0
votes

I have a Spark RDD (or Dataframe - converting to either is not a problem) that has the following columns (example for each structure):

res248: org.apache.spark.rdd.RDD[(String, Array[String])] = MapPartitionsRDD[1004] at map at <console>:246
org.apache.spark.sql.DataFrame = [id: string, list: array<string>]

I want to expand this RDD/DF to have an additional column containing the size of the list array. So the output should be something like this (example):

org.apache.spark.sql.DataFrame = [id: string, list: array<string>, length_of_list: int]

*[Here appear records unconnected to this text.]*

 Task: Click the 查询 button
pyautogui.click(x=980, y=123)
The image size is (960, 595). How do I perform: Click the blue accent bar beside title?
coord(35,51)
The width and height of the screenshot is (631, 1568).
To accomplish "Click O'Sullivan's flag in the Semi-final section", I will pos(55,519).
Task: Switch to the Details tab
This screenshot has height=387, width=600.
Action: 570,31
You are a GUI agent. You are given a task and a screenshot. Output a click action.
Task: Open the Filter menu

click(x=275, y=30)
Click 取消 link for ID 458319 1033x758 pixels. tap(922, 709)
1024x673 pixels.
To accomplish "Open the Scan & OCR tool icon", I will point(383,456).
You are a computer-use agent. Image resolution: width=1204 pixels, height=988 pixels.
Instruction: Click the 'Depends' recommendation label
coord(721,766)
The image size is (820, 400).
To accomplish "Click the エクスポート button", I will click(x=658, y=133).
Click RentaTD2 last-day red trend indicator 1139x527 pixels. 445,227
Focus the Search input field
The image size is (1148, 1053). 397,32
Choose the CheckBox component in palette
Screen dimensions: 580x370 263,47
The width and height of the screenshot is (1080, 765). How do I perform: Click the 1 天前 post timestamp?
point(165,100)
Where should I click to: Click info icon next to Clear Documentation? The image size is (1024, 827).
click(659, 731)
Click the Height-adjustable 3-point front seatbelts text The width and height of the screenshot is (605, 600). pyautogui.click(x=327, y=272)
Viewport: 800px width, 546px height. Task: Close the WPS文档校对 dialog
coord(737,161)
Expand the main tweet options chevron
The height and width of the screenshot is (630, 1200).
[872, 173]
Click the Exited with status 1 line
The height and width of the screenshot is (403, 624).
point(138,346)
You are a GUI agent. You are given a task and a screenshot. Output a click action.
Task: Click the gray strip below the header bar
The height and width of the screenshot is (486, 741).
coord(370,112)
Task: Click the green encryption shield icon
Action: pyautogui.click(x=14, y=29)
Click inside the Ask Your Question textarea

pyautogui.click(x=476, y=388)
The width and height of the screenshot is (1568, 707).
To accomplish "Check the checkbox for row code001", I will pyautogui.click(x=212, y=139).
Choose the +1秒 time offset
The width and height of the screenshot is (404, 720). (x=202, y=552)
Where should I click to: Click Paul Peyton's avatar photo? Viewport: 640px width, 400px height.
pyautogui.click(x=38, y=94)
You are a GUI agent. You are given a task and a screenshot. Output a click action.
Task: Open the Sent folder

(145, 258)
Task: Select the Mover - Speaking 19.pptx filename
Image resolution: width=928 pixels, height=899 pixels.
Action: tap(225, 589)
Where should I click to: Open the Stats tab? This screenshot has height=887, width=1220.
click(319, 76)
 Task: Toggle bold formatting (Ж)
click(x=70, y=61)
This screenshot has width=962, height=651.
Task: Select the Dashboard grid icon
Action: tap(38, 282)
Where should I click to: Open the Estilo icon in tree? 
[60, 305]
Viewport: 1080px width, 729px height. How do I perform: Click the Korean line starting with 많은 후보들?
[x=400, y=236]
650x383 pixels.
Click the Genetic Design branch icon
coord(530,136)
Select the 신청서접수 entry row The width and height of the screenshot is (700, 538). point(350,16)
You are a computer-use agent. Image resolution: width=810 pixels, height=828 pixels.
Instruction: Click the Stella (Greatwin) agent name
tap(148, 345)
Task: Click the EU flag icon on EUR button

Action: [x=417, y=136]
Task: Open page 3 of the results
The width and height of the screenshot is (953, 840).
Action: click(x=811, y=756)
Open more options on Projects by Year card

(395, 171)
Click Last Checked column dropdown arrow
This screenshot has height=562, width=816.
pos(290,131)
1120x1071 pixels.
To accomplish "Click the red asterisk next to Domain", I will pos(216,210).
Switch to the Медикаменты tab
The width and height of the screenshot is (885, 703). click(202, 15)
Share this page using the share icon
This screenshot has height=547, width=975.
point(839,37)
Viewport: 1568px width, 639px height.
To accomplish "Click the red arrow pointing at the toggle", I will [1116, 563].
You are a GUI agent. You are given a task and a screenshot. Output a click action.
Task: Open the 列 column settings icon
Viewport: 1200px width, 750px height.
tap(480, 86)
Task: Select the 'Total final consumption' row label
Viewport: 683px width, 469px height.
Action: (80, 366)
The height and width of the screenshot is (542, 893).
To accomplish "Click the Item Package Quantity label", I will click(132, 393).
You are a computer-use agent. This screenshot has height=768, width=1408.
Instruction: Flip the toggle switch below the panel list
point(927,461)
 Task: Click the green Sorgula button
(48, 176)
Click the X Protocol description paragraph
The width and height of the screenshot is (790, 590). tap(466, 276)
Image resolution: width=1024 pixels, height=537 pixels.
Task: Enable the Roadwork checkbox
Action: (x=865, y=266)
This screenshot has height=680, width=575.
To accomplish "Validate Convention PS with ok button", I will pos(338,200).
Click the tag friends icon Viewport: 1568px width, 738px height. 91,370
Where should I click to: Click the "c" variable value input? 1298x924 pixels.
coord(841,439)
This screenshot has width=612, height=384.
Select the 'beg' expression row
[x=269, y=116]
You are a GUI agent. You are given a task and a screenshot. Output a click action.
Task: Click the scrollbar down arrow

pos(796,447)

I tried to do an rdd.map(x=> (x._1,x._2,count(x._2))) but got an error message:

<console>:246: error: overloaded method value count with alternatives:
  (columnName: String)org.apache.spark.sql.TypedColumn[Any,Long] <and>
  (e: org.apache.spark.sql.Column)org.apache.spark.sql.Column

Tried adding a new column using DF with the function withColumn("new_column",count($"list")) or any variation thereof. It still doesn't work. I get an error message complaining about aggregation.

Do you know of a way to achieve this without having to collect the RDD?

2

2 Answers

1
votes

There is inbuilt function size which returns the length of array or map.

import org.apache.spark.sql.functions._
df.withColumn("length_of_list", size($"list"))
1
votes

You can create the new column using a simple UDF to apply to column list as follows:

val df = Seq(
  ("a", Array("x1", "x2", "x3")),
  ("b", Array("y1", "y2", "y3", "y4"))
).toDF(
  "id", "list"
)
// df: org.apache.spark.sql.DataFrame = [id: string, list: array<string>]

val listSize = (l: Seq[String]) => l.size
// listSize: Seq[String] => Int = <function1>

def listSizeUDF = udf(listSize)
// listSizeUDF: org.apache.spark.sql.expressions.UserDefinedFunction

val df2 = df.withColumn("length_of_list", listSizeUDF($"list"))

df2.show
+---+----------------+--------------+
| id|            list|length_of_list|
+---+----------------+--------------+
|  a|    [x1, x2, x3]|             3|
|  b|[y1, y2, y3, y4]|             4|
+---+----------------+--------------+

[UPDATE]

As pointed out by @Ramesh Maharjan, there is a built-in size function in Spark which I somehow forgot about. I'll leave the old answer as a simple use case for using UDF.